- Problem requirements:
Beneath this task are records; print exactly the stretch of them from the line with "Farming (56, 2506)" through the line with "Shop (608, 81)", both ends included.

- Stored data entries:
[Start of Attachment]
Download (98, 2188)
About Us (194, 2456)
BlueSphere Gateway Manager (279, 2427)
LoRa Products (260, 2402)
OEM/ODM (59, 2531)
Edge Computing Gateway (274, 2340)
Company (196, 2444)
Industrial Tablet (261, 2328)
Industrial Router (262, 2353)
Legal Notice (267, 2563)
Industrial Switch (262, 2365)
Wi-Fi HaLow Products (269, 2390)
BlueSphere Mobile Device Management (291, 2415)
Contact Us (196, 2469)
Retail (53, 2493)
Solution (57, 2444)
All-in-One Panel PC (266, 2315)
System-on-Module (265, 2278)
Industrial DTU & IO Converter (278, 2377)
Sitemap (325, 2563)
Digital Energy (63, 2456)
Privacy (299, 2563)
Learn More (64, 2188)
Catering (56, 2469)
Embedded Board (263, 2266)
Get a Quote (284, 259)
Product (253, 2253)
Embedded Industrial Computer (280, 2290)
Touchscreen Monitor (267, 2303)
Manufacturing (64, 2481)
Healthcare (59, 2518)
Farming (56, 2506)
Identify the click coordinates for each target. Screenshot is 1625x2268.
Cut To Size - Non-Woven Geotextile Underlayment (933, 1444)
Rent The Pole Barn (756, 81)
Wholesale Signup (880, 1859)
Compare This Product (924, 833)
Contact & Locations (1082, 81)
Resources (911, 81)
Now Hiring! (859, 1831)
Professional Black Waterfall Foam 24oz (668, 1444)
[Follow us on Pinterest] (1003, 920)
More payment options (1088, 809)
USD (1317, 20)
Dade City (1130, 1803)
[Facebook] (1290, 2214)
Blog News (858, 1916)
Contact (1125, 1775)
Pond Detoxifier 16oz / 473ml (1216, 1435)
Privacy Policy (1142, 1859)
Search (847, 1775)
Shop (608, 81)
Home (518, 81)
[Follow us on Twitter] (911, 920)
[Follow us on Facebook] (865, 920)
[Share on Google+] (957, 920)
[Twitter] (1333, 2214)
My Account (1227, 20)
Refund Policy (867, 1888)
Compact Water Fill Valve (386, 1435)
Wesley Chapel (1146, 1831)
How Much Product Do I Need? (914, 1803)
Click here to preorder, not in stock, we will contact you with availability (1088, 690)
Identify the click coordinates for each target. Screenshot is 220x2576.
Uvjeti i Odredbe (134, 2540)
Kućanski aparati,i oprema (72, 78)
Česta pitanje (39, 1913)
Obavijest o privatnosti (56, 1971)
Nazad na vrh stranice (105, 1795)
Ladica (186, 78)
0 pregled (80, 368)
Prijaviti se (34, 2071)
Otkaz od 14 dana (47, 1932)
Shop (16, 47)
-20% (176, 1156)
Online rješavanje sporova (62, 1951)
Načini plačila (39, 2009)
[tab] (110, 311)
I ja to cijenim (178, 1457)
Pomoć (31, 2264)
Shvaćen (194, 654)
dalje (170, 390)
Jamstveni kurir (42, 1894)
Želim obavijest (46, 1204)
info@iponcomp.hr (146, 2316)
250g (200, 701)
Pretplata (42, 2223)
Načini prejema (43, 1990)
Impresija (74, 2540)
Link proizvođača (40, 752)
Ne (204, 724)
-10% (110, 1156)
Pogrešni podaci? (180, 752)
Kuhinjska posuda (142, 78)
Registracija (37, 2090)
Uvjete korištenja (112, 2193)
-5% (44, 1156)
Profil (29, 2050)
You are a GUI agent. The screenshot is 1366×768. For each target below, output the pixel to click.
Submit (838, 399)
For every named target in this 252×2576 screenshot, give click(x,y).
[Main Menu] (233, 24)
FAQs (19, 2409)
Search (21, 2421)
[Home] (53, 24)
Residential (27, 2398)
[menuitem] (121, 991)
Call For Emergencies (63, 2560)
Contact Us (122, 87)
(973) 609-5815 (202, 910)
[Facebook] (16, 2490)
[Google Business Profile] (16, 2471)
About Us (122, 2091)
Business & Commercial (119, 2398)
[End of Attachment]
- Solution below:
Farming (56, 2506)
Identify the click coordinates for each target. Screenshot is 1625x2268.
Cut To Size - Non-Woven Geotextile Underlayment (933, 1444)
Rent The Pole Barn (756, 81)
Wholesale Signup (880, 1859)
Compare This Product (924, 833)
Contact & Locations (1082, 81)
Resources (911, 81)
Now Hiring! (859, 1831)
Professional Black Waterfall Foam 24oz (668, 1444)
[Follow us on Pinterest] (1003, 920)
More payment options (1088, 809)
USD (1317, 20)
Dade City (1130, 1803)
[Facebook] (1290, 2214)
Blog News (858, 1916)
Contact (1125, 1775)
Pond Detoxifier 16oz / 473ml (1216, 1435)
Privacy Policy (1142, 1859)
Search (847, 1775)
Shop (608, 81)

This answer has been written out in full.